## REQUIRED ACTION
The data follows this line. Copy verbatim the line with "The image size is (747, 560)." and each line after it to the end.

[[ MATERIAL FOR THIS EXERCISE open ]]

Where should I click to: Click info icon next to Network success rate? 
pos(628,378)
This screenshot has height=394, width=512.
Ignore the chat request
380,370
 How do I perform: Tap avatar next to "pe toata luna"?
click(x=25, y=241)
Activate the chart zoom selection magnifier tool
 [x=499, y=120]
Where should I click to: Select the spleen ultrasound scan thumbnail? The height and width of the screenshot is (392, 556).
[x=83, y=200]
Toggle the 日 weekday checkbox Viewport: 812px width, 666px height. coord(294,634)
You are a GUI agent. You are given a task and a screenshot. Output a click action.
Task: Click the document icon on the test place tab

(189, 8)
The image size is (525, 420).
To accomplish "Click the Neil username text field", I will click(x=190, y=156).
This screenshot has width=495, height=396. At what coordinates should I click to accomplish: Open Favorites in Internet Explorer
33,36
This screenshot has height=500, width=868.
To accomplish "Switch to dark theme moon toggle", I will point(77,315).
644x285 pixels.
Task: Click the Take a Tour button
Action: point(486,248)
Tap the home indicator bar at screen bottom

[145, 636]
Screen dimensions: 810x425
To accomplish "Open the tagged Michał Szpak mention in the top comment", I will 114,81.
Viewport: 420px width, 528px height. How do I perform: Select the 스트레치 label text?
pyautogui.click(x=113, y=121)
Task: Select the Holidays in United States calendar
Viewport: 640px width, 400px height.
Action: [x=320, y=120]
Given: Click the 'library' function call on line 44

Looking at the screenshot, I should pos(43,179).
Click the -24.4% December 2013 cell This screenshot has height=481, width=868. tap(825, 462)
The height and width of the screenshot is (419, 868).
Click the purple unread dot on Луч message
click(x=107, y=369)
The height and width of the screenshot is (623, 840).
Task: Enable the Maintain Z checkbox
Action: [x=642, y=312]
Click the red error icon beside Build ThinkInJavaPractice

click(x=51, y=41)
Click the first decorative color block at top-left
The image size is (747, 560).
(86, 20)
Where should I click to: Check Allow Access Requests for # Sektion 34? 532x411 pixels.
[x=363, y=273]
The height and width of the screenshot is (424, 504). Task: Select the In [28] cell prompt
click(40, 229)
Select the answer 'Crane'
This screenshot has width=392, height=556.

[[ MATERIAL FOR THIS EXERCISE closed ]]

## SOLVED EXERCISE
The image size is (747, 560).
(86, 20)
Where should I click to: Check Allow Access Requests for # Sektion 34? 532x411 pixels.
[x=363, y=273]
The height and width of the screenshot is (424, 504). Task: Select the In [28] cell prompt
click(40, 229)
Select the answer 'Crane'
This screenshot has width=392, height=556.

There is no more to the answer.